WHAT THIS TASK INVOLVES >>
Edit the part of the listing that opens with the line containing "You are a computer-use" and runs through the end of the listing, replacing "Select" with "Click" and changing nothing else. Give only that part, leaving out the pictures.

RECORDS FOR THE EXERCISE >>

====

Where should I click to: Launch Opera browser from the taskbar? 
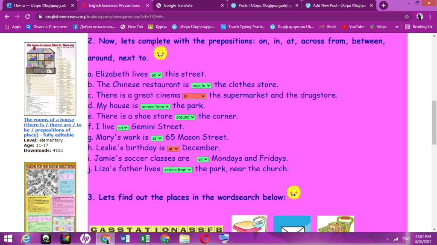pos(204,239)
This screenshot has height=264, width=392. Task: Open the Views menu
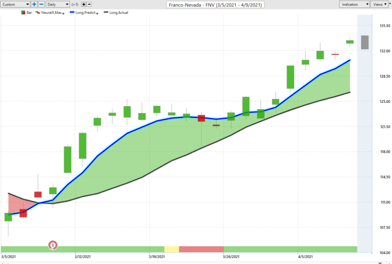pyautogui.click(x=380, y=4)
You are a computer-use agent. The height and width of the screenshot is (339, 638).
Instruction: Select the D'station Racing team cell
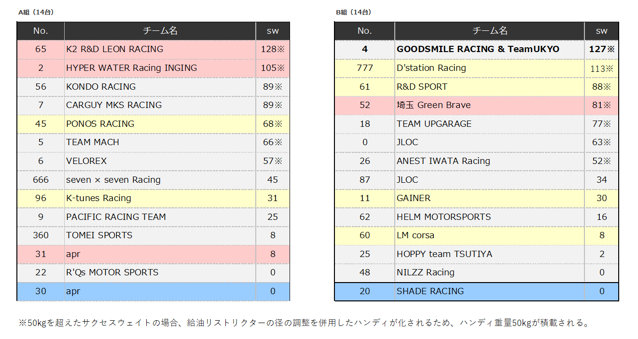tap(431, 68)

====

SOLUTION >>
You are a computer-use agent. The height and width of the screenshot is (339, 638).
Instruction: Click the D'station Racing team cell
tap(431, 68)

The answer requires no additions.